Type: | priest |
Honorific-Prefix: | The Reverend Father |
John J. McNeill | |
Church: | Roman Catholic |
Appointed: | --> |
Ordination: | 1959 |
Ordained By: | Francis Spellman |
Birth Date: | 2 September 1925 |
Birth Place: | Buffalo, New York, U.S. |
Death Place: | Fort Lauderdale, Florida, U.S. |
Tomb: | --> |
Spouse: | Charlie Chiarelli (m. 2008) |
Previous Post: | --> |
Alma Mater: | Catholic University of Leuven |
John J. McNeill (September 2, 1925 – September 22, 2015) was an American Catholic priest, psychotherapist and academic theologian in the United States, with a particular reputation within the field of queer theology.[1] [2] [3] [4] McNeill was awarded the National Human Rights Award in 1984 for his contributions to lesbian and gay rights, and was made the Grand Marshal of the New York City Gay Rights Parade in 1987. McNeill was expelled from the Society of Jesus in 1987 at the request of the Vatican.
Ordained by Cardinal Spellman through the Society of Jesus in 1959,[5] he obtained a Ph.D. from the Catholic University of Leuven in Belgium in 1964 and later taught at Le Moyne College in Syracuse, New York, and at Fordham University in New York City.
In 1972, he joined the combined Woodstock Jesuit Seminary and Union Theological Seminary faculty as professor of Christian ethics, specializing in sexual ethics.
McNeill played a part in widening the activities of DignityUSA, a support group for LGBT Catholics.
In 1976, he published The Church and the Homosexual.

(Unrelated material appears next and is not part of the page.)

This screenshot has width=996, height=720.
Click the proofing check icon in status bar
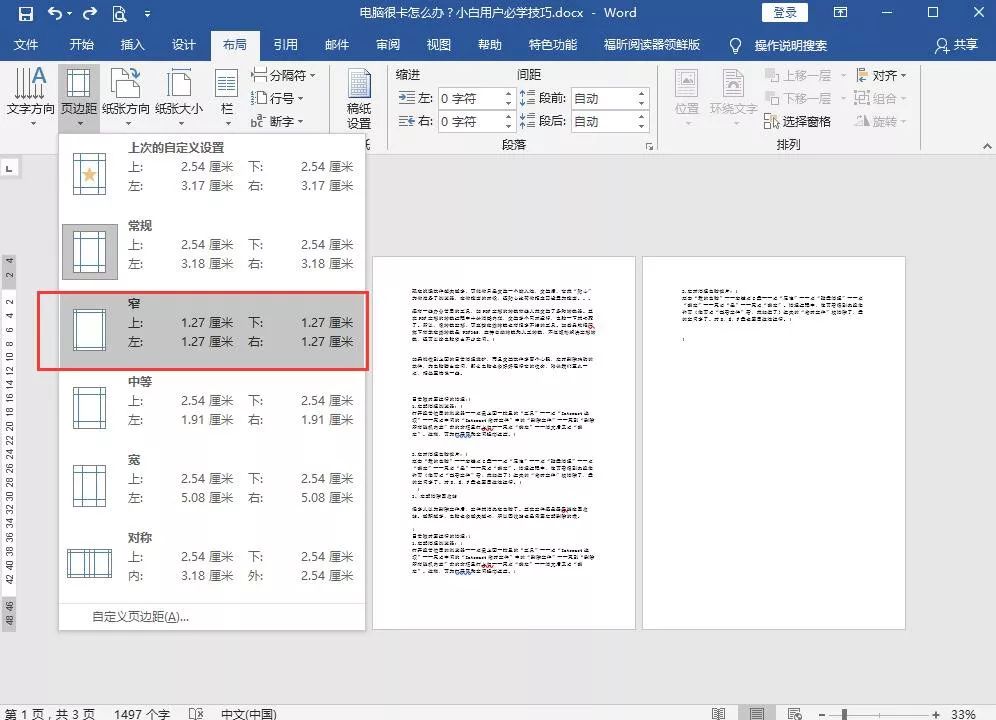[x=196, y=714]
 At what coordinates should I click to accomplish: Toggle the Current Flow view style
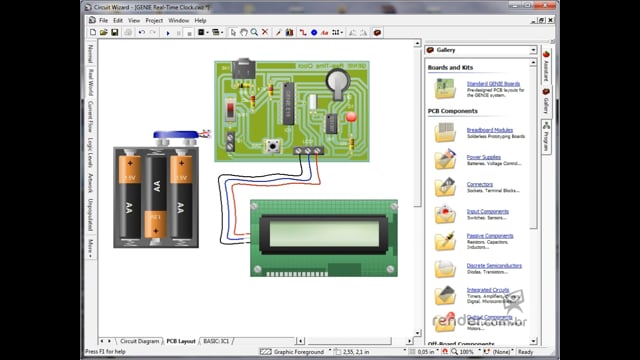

The New York Times described the book as "the first extended nonjudgmental work about gay Catholics, a subject that had long been taboo in official church discourse. It has been credited with helping to set in motion the re-evaluation of the religious stance toward gay people – not only among Catholics but also among those of other faiths – that continues today."
According to Charles Curran, the Congregation for the Doctrine of the Faith systematically attempted to silence authors critical of the teaching of the Catholic Church concerning homosexuality, citing the "highlighting" of errors by the Congregation in McNeill's The Church and the Homosexual.

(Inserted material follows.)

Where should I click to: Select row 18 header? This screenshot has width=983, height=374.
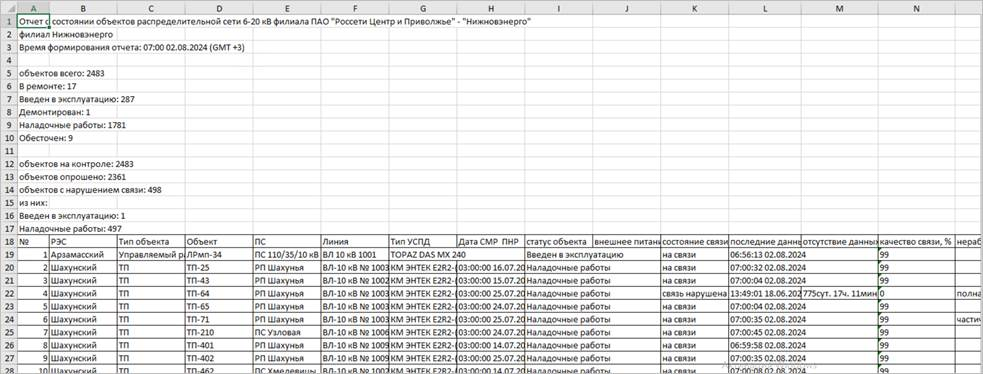[8, 241]
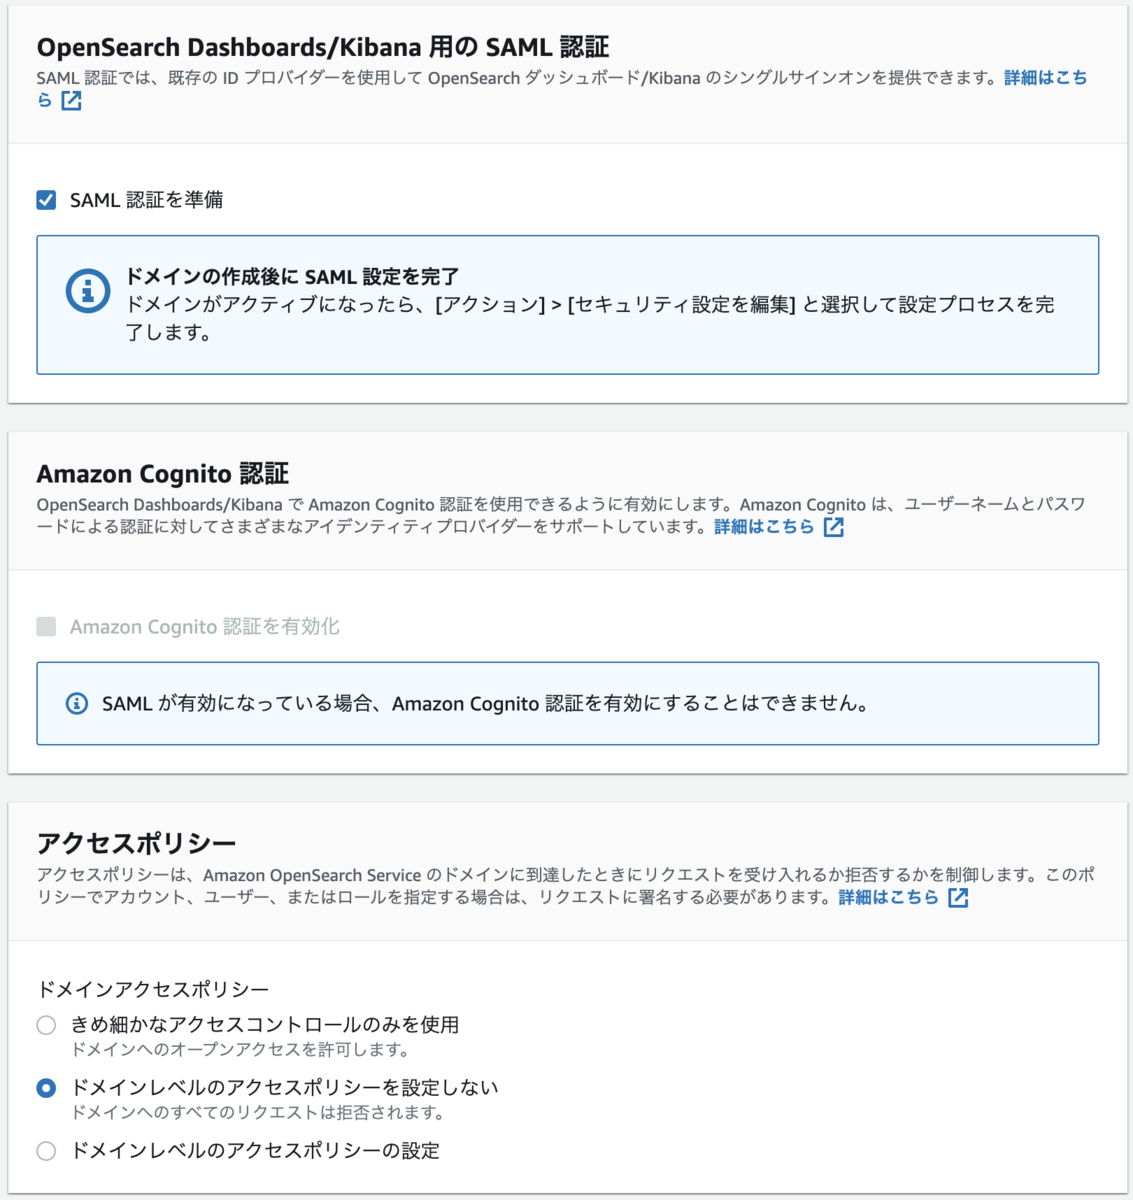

McNeill was expelled from the Society of Jesus in 1987 at the request of the Vatican, but remained officially a priest.
He died at a hospice in Fort Lauderdale, Florida, on September 22, 2015, at the age of 90.[6]
He was openly gay, and in 2008, he married Charlie Chiarelli, his long-term partner.
McNeill was the subject of a 2011 documentary film, Taking a Chance on God, by director Brendan Fay.[7]